EXERCISE :: Can you repeat these entries, substituting "input box" for "text field" and leaving everything else unchanged?

EXERCISE INPUT ::

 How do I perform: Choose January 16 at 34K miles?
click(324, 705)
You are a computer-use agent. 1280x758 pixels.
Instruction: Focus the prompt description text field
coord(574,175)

ANSWER TO THIS TASK ::
 How do I perform: Choose January 16 at 34K miles?
click(324, 705)
You are a computer-use agent. 1280x758 pixels.
Instruction: Focus the prompt description input box
coord(574,175)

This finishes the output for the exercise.